• WORK TO BE COMPLETED: Rewrite the data starting at the line containing "Pick the purple" and ending at the line containing "Click the top-right", with 117 added to each coordinate in the answers and everything else left unchanged.

• PROVIDED INFORMATION:
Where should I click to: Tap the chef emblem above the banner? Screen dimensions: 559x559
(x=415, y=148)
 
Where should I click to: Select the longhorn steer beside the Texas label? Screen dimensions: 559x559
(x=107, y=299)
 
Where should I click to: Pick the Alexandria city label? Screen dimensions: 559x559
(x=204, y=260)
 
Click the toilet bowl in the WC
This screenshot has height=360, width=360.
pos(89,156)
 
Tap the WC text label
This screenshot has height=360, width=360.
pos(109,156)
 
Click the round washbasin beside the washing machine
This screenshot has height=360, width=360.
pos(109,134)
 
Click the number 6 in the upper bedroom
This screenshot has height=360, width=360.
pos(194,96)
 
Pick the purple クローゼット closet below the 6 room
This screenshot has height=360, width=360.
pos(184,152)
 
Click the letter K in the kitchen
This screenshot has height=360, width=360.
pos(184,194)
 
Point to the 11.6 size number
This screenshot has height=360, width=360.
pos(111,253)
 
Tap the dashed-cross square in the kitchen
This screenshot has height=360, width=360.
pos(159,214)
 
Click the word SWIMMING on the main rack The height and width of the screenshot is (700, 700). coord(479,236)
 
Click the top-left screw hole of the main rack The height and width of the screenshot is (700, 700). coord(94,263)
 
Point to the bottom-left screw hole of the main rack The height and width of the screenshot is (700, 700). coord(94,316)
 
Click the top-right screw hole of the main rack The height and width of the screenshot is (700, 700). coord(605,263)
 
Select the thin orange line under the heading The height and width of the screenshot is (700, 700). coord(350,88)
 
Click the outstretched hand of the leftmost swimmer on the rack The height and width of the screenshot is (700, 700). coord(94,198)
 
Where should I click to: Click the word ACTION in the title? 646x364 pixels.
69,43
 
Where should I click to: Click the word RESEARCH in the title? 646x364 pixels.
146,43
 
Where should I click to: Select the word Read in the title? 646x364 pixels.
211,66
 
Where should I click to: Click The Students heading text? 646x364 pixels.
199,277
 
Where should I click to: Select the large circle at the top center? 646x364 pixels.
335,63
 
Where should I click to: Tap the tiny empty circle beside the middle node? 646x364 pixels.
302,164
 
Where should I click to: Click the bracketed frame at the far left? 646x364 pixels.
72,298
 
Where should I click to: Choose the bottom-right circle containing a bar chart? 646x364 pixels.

• RESULT OF THE EXERCISE:
Pick the purple クローゼット closet below the 6 room
This screenshot has height=360, width=360.
pos(301,269)
 
Click the letter K in the kitchen
This screenshot has height=360, width=360.
pos(301,311)
 
Point to the 11.6 size number
This screenshot has height=360, width=360.
pos(228,370)
 
Tap the dashed-cross square in the kitchen
This screenshot has height=360, width=360.
pos(276,331)
 
Click the word SWIMMING on the main rack The height and width of the screenshot is (700, 700). coord(596,353)
 
Click the top-left screw hole of the main rack The height and width of the screenshot is (700, 700). coord(211,380)
 
Point to the bottom-left screw hole of the main rack The height and width of the screenshot is (700, 700). coord(211,433)
 
Click the top-right screw hole of the main rack The height and width of the screenshot is (700, 700). coord(722,380)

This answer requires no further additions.